Styles launched his solo career in 2017 with the release of the self-titled album “Harry Styles,” full of pop ballads that drew critical comparison to major stars like David Bowie. His 2019 album “Fine Line,” and his subsequent Love on Tour concert events solidified his fanbase and musical potential.
His latest release, “Harry’s House,” is Styles’ most sonically ambitious yet. In collaboration with Kid Harpoon and Tyler Johnson, the multi-genre album is eclectic and addictive — a funky combination of pop, rock and R&B. Styles is indulgent as he sings about love, sex, drugs, food and wine for 13 musically appetizing tracks.
Styles kicks off the album with the groovy “Music for a Sushi Restaurant.” It’s upbeat and undisputably fun as he scats over a chorus of horns.
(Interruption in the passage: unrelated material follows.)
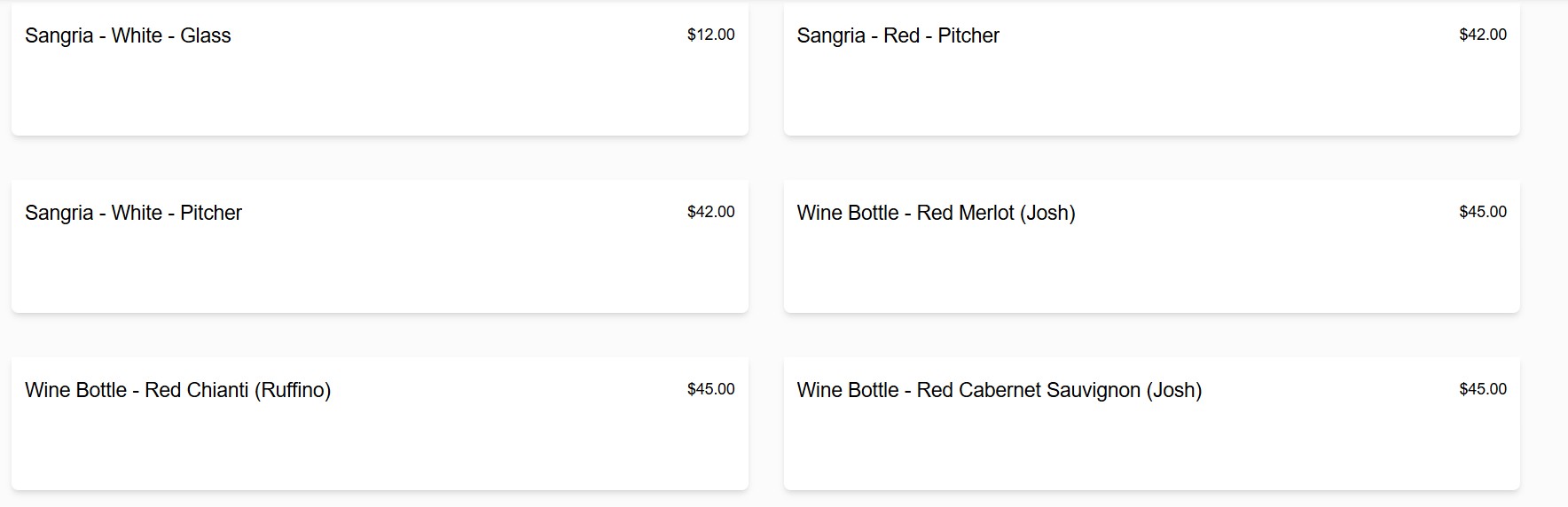Viewport: 1568px width, 507px height.
Task: Click the "Wine Bottle - Red Chianti (Ruffino)" title
Action: click(177, 390)
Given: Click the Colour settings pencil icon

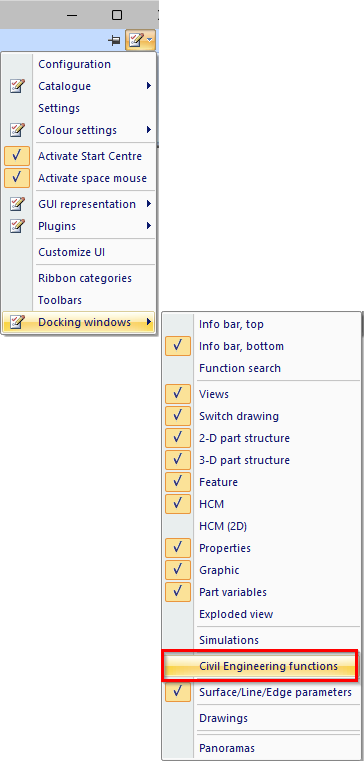Looking at the screenshot, I should coord(17,130).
Starting the album with the playful lyrics “Green eyes/ fried rice/ I could cook an egg on you,” Styles sets the mischievous, breezy tone to follow. “Late Night Talking” and “Grapejuice” continue a feel-good start to the album.
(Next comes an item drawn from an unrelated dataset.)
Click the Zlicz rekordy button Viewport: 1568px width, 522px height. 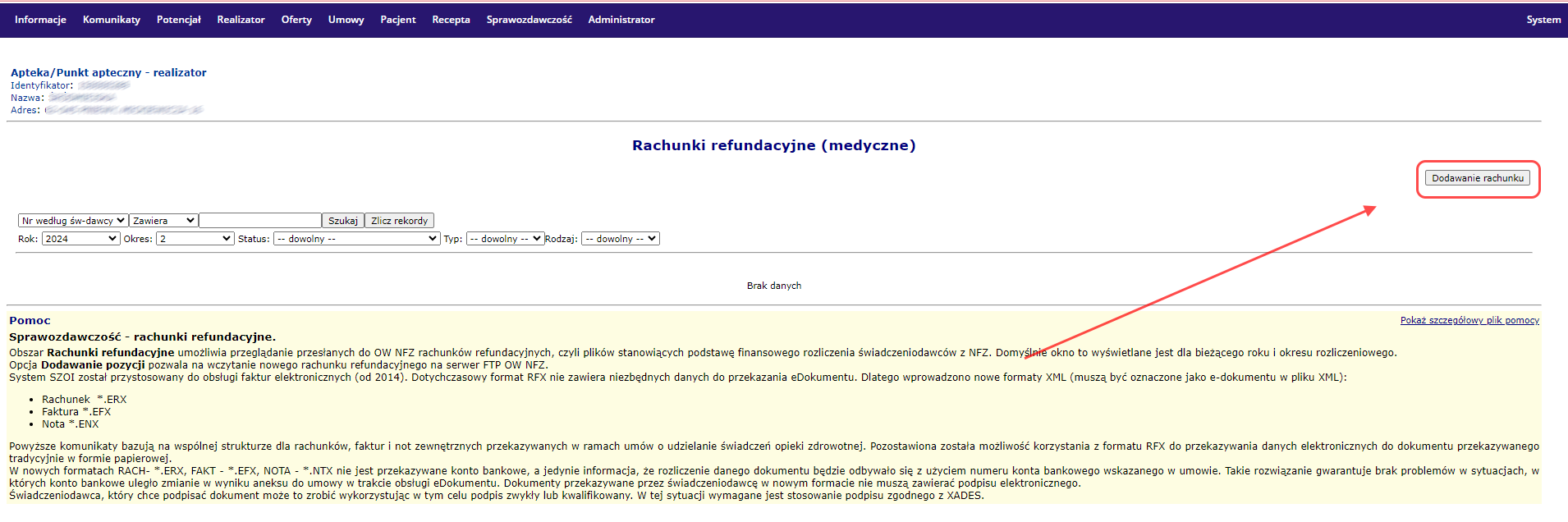click(x=399, y=221)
As the album’s name suggests, many of its tracks reflect on the concept of “home.” In “Late Night Talking,” home is not a physical place, but a loved one. Styles sings, “I'd follow you to any place/ If it's Hollywood or Bishopsgate/ I'm coming too.” Other tracks later on in the album continue this depiction of domestic bliss — the sticky sweet “Daylight” and the hypnotically funky, ‘70s-sounding “Daydreaming” are rosy, casual love stories.
After the grand introduction and “Late Night Talking”, Styles smoothly transitions into the rightfully hit single “As It Was” —with intimate, somber lyrics coated in a danceable beat. He sings “Harry, you're no good alone/ Why are you sitting at home on the floor?/ What kind of pills are you on?” The second person perspective is heartrending, despite the breezy background tune.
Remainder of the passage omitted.